With the big-employing sectors of education and construction unlikely to generate big growth, and the big mineral and energy export sectors not job-intensive enough to make a difference, we’ll be relying on health and social care to continue to drive employment growth — even more so than in 2016-18 when health and education accounted for a huge part of the jobs boom former prime minister Malcolm Turnbull can claim as his main legacy. On pre-virus growth rates, health and social care will provide one in seven jobs in Australia in the 2020s.

The fly in the ointment is that many of those workers were temporary or permanent migrants who are at risk from tighter border controls. That’s likely to see health and social care maintain its position as the area of strongest wages growth (to the rage of The Australian Financial Review, which wants doctors’ and nurses’ salaries and conditions cut) with fewer available workers to fill positions.

Health and social care, of course, are either government-run or heavily government-funded. Despite the calls for an embrace of neoliberalism now coming from business and the Coalition, it has been government that has saved the country, and government will be a key driver of employment in a post-pandemic world. The old adage of the post-war years that a government job was safe and offered high income may again be the mantra in the recovery.

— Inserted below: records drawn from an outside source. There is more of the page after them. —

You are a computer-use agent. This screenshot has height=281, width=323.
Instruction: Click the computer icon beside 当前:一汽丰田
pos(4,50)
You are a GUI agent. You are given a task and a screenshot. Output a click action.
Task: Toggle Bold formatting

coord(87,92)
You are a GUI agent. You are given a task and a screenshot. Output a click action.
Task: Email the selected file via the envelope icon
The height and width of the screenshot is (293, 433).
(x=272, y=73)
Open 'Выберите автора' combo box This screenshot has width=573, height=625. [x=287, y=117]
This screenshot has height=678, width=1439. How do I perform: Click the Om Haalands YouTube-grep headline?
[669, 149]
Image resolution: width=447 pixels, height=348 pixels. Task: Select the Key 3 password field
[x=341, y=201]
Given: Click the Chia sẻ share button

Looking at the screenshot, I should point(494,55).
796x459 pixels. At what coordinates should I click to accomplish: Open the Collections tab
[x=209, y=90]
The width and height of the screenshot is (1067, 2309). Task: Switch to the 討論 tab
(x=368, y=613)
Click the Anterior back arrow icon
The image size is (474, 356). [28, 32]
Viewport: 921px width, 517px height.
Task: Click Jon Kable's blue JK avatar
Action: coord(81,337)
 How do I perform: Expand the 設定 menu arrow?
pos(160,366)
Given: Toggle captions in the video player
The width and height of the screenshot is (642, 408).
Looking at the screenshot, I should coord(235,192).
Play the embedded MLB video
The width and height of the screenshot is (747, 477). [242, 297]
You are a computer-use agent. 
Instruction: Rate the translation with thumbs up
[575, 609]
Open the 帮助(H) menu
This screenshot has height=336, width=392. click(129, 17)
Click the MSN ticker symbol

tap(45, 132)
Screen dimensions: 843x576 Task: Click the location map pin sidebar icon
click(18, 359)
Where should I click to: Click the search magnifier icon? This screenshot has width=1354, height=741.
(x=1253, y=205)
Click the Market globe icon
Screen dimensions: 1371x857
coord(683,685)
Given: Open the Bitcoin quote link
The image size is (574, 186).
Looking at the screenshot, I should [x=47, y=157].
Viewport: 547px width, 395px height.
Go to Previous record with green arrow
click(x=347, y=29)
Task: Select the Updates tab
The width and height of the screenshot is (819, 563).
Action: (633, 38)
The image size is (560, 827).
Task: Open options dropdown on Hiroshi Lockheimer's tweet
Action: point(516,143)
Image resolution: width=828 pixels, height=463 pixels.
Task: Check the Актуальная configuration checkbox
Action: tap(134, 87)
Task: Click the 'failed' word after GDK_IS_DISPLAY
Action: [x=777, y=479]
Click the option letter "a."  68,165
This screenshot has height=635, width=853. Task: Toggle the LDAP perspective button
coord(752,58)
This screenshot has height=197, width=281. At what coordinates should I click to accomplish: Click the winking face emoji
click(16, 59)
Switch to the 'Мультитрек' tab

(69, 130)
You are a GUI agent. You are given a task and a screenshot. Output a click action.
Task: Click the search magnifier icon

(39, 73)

Indeed lower immigration is likely to mean wages growth won’t deteriorate by as much as a rise in unemployment might suggest.

Expect a lot of pressure from business not merely to return to a neoliberal agenda of corporate tax cuts, attacks on wages and conditions and deregulation, but to reopen Australia’s borders so that temporary and permanent migrants push wages down and lift demand.

But given how tepid the economy was before the crisis due to deliberate wage stagnation policies, it’s not at all clear where economic growth will come from once normality, of a kind, is restored.